RAW DATA
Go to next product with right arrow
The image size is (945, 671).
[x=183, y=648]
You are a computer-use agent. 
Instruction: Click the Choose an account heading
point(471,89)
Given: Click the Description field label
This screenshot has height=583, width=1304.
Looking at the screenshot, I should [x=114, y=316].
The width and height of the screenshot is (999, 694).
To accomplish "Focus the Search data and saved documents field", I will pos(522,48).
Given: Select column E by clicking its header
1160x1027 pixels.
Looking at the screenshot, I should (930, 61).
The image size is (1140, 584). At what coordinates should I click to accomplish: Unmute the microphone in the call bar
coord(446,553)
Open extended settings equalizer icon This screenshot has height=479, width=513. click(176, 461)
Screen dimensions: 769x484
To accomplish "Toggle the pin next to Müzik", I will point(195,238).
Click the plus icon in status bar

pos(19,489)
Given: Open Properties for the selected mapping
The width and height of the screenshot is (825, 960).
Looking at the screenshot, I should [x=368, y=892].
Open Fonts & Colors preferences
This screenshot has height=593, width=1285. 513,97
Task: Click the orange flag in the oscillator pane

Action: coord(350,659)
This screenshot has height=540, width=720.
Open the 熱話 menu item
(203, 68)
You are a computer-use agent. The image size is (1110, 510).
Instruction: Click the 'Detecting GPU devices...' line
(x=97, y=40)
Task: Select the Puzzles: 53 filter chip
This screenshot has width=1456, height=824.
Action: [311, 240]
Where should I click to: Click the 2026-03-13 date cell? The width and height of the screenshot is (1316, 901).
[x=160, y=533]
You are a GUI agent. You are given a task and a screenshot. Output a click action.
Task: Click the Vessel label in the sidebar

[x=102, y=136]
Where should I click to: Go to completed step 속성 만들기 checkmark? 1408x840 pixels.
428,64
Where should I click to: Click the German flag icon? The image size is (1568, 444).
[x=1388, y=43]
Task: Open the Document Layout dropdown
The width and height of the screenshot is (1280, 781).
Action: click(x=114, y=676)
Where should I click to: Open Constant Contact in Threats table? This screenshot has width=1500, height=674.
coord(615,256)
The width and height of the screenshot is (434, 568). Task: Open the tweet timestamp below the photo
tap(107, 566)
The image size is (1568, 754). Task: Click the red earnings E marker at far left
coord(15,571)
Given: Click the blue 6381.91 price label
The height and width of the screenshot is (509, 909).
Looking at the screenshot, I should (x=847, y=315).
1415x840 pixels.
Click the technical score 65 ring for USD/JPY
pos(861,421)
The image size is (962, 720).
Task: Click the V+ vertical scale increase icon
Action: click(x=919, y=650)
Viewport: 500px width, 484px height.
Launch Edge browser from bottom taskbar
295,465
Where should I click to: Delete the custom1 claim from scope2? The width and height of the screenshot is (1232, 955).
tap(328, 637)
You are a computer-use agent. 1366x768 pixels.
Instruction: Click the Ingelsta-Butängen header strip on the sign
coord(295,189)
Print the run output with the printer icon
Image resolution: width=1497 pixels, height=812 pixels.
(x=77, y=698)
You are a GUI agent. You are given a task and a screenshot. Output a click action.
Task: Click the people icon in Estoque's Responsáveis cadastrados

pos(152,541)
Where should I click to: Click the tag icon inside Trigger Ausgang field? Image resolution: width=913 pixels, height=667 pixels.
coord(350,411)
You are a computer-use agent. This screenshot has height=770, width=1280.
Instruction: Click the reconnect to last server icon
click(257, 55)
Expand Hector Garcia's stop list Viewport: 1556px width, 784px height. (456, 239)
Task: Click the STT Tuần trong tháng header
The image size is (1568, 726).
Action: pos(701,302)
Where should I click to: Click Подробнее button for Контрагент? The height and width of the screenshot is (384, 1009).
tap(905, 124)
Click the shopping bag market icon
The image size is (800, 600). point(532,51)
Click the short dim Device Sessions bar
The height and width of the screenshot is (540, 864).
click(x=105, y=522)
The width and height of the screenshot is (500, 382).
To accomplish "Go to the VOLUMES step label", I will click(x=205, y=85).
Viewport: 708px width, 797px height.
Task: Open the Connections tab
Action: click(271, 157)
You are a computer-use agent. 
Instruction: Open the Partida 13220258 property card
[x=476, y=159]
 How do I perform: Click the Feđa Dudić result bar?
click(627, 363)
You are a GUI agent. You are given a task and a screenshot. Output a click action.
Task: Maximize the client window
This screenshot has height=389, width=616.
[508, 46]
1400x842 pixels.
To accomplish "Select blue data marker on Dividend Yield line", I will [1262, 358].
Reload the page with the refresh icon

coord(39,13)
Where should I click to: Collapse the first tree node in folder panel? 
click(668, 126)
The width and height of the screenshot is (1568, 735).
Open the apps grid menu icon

EXERCISE DETAILS
Each line above is to be repeated exactly.

YOUR SOLUTION
Go to next product with right arrow
The image size is (945, 671).
[x=183, y=648]
You are a computer-use agent. 
Instruction: Click the Choose an account heading
point(471,89)
Given: Click the Description field label
This screenshot has height=583, width=1304.
Looking at the screenshot, I should [x=114, y=316].
The width and height of the screenshot is (999, 694).
To accomplish "Focus the Search data and saved documents field", I will pos(522,48).
Given: Select column E by clicking its header
1160x1027 pixels.
Looking at the screenshot, I should (930, 61).
The image size is (1140, 584). At what coordinates should I click to accomplish: Unmute the microphone in the call bar
coord(446,553)
Open extended settings equalizer icon This screenshot has height=479, width=513. click(176, 461)
Screen dimensions: 769x484
To accomplish "Toggle the pin next to Müzik", I will point(195,238).
Click the plus icon in status bar

pos(19,489)
Given: Open Properties for the selected mapping
The width and height of the screenshot is (825, 960).
Looking at the screenshot, I should [x=368, y=892].
Open Fonts & Colors preferences
This screenshot has height=593, width=1285. 513,97
Task: Click the orange flag in the oscillator pane

Action: coord(350,659)
This screenshot has height=540, width=720.
Open the 熱話 menu item
(203, 68)
You are a computer-use agent. The image size is (1110, 510).
Instruction: Click the 'Detecting GPU devices...' line
(x=97, y=40)
Task: Select the Puzzles: 53 filter chip
This screenshot has width=1456, height=824.
Action: [311, 240]
Where should I click to: Click the 2026-03-13 date cell? The width and height of the screenshot is (1316, 901).
[x=160, y=533]
You are a GUI agent. You are given a task and a screenshot. Output a click action.
Task: Click the Vessel label in the sidebar

[x=102, y=136]
Where should I click to: Go to completed step 속성 만들기 checkmark? 1408x840 pixels.
428,64
Where should I click to: Click the German flag icon? The image size is (1568, 444).
[x=1388, y=43]
Task: Open the Document Layout dropdown
The width and height of the screenshot is (1280, 781).
Action: click(x=114, y=676)
Where should I click to: Open Constant Contact in Threats table? This screenshot has width=1500, height=674.
coord(615,256)
The width and height of the screenshot is (434, 568). Task: Open the tweet timestamp below the photo
tap(107, 566)
The image size is (1568, 754). Task: Click the red earnings E marker at far left
coord(15,571)
Given: Click the blue 6381.91 price label
The height and width of the screenshot is (509, 909).
Looking at the screenshot, I should (x=847, y=315).
1415x840 pixels.
Click the technical score 65 ring for USD/JPY
pos(861,421)
The image size is (962, 720).
Task: Click the V+ vertical scale increase icon
Action: click(x=919, y=650)
Viewport: 500px width, 484px height.
Launch Edge browser from bottom taskbar
295,465
Where should I click to: Delete the custom1 claim from scope2? The width and height of the screenshot is (1232, 955).
tap(328, 637)
You are a computer-use agent. 1366x768 pixels.
Instruction: Click the Ingelsta-Butängen header strip on the sign
coord(295,189)
Print the run output with the printer icon
Image resolution: width=1497 pixels, height=812 pixels.
(x=77, y=698)
You are a GUI agent. You are given a task and a screenshot. Output a click action.
Task: Click the people icon in Estoque's Responsáveis cadastrados

pos(152,541)
Where should I click to: Click the tag icon inside Trigger Ausgang field? Image resolution: width=913 pixels, height=667 pixels.
coord(350,411)
You are a computer-use agent. This screenshot has height=770, width=1280.
Instruction: Click the reconnect to last server icon
click(257, 55)
Expand Hector Garcia's stop list Viewport: 1556px width, 784px height. (456, 239)
Task: Click the STT Tuần trong tháng header
The image size is (1568, 726).
Action: pos(701,302)
Where should I click to: Click Подробнее button for Контрагент? The height and width of the screenshot is (384, 1009).
tap(905, 124)
Click the shopping bag market icon
The image size is (800, 600). point(532,51)
Click the short dim Device Sessions bar
The height and width of the screenshot is (540, 864).
click(x=105, y=522)
The width and height of the screenshot is (500, 382).
To accomplish "Go to the VOLUMES step label", I will click(x=205, y=85).
Viewport: 708px width, 797px height.
Task: Open the Connections tab
Action: click(271, 157)
You are a computer-use agent. 
Instruction: Open the Partida 13220258 property card
[x=476, y=159]
 How do I perform: Click the Feđa Dudić result bar?
click(627, 363)
You are a GUI agent. You are given a task and a screenshot. Output a click action.
Task: Maximize the client window
This screenshot has height=389, width=616.
[508, 46]
1400x842 pixels.
To accomplish "Select blue data marker on Dividend Yield line", I will [1262, 358].
Reload the page with the refresh icon

coord(39,13)
Where should I click to: Collapse the first tree node in folder panel? 
click(668, 126)
The width and height of the screenshot is (1568, 735).
Open the apps grid menu icon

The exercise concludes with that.